Algemene punten — Bij elke uitwerking gelden steeds de vragen: wanneer is er sprake van maatschappelijk nut en wat zijn aanvaardbare kosten. — Bij elke vorm van subsidie dient een relatie te bestaan tussen het aantal leden of gebruikers van de dienst en het subsidiebedrag. — Als een organisatie haar activiteiten uitbreidt, heeft dit slechts invloed op de subsidie als die nieuwe activiteit afzonderlijk als maatschappelijke bijdrage is aangemerkt. — Er is geen verband tussen subsidie en het in dienst hebben van medewerkers in loondienst. Het maatschappelijk belang en het aantal gebruikers van de diensten zijn bepalend. — Er zijn gradaties in maatschappelijk belang. Noodzakelijke zorg voor bijvoorbeeld bejaarden, of het helpen beschikbaar stellen van voedsel aan hulpbehoevenden wegen zwaarder dan het bestaan van bijvoorbeeld een zangvereniging. — Als de overheid zelf een activiteit ontwikkelt, dan is de overheid verantwoordelijk voor de financiering en de continuïteit. Als de overheid de uitvoering van deze activiteit overdraagt aan particulieren, dan blijft genoemde verantwoordelijkheid van de overheid bestaan.

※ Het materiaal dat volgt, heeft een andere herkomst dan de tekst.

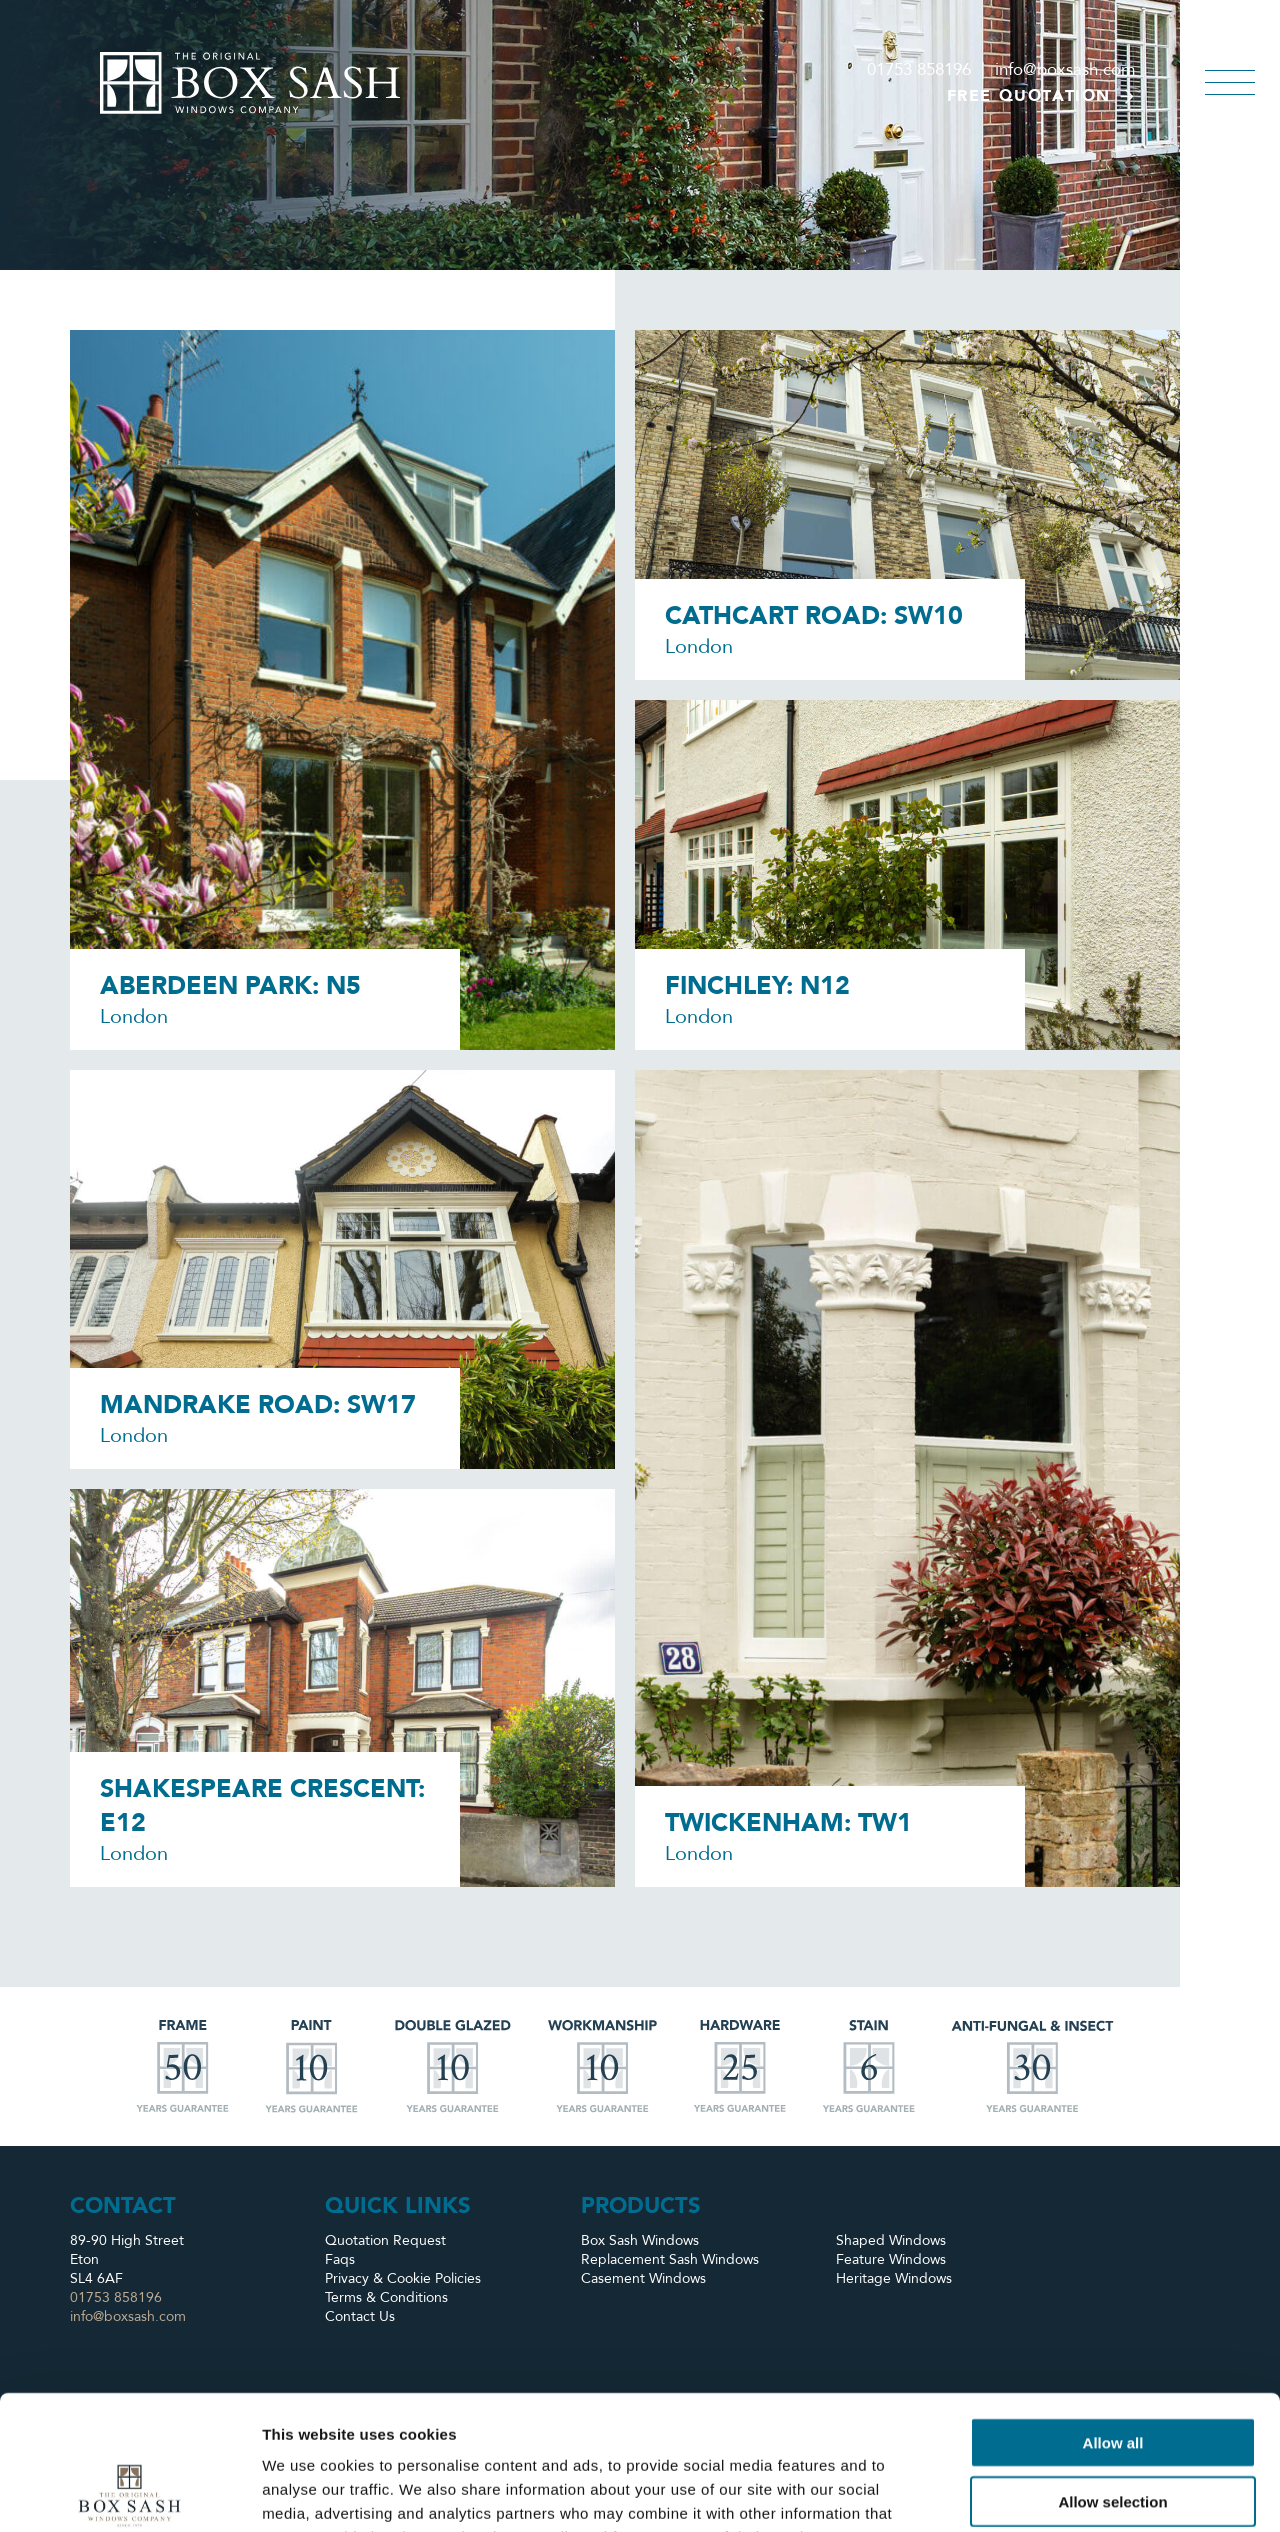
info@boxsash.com (1065, 69)
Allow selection (1112, 2375)
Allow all (1113, 2316)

Een nieuw en eenvoudig subsidiestelsel 1. Uitgangspunten 1.1. Subsidies worden alleen verstrekt als er sprake is van een groot maatschappelijk belang dat zonder financiële steun van de samenleving niet gediend kan worden. 1.2. Subsidies worden alleen verstrekt als de indieners aantoonbaar niet in staat zijn zelf de benodigde financiën bijeen te brengen. 1.3. Subsidies worden alleen verstrekt als de aanvraag gepaard gaat met harde doelstellingen te behalen binnen de subsidieperiode. 1.4. Subsidies worden alleen verstrekt na goedkeuring van de aanvraag, de financiële onderbouwing van de aanvraag, een deugdelijke begroting en harde doelstellingen. 1.5. Subsidies worden verstrekt voor een periode van 12 maanden, met een mogelijke verlen-ging van maximaal 2 x 12 maanden. 1.6. Subsidies mogen niet discrimineren, gelijke doelen worden gelijk behandeld. Bijvoorbeeld sportverenigingen. 2. Uitvoering 2.1. Een subsidie bestaat uit een bedrag van ten minste € 10.000 per jaar en betreft een maatschappelijk belang waarvan de materiële en immateriële baten dit bedrag vele malen overstijgt. 2.2. Een aanvraag voor subsidie wordt ondertekend door ten minste 3 initiatiefnemers. Deze initiatiefnemers staan middels hun ondertekening persoonlijk borg voor terugbetaling van ten onrechte toegekende en uitgekeerde subsidie. 2.3. Subsidieontvangers zijn zelf verantwoordelijk voor het huren of verwerven een van geschikte locatie. 2.4. Indien de gemeente een geschikte locatie beschikbaar heeft kan deze kosteloos worden gebruikt. Het kosteloos gebruik betreft hooguit 12 maanden of zoveel langer als de subsidie wordt verlengd. 2.5. Gebruikers van een kosteloze accommodatie zijn gehouden deze op eigen kosten te onderhouden. De gemeente kan gedwongen onderhoud opleggen en eventueel op kosten van de gebruiker laten uitvoeren. 2.6. De opzegtermijn voor de accommodatie bedraagt 12 maanden. 2.7. Gebruikers van kosteloze accommodaties hebben voorkeur voor het huren of kopen van de gebruikte accommodatie.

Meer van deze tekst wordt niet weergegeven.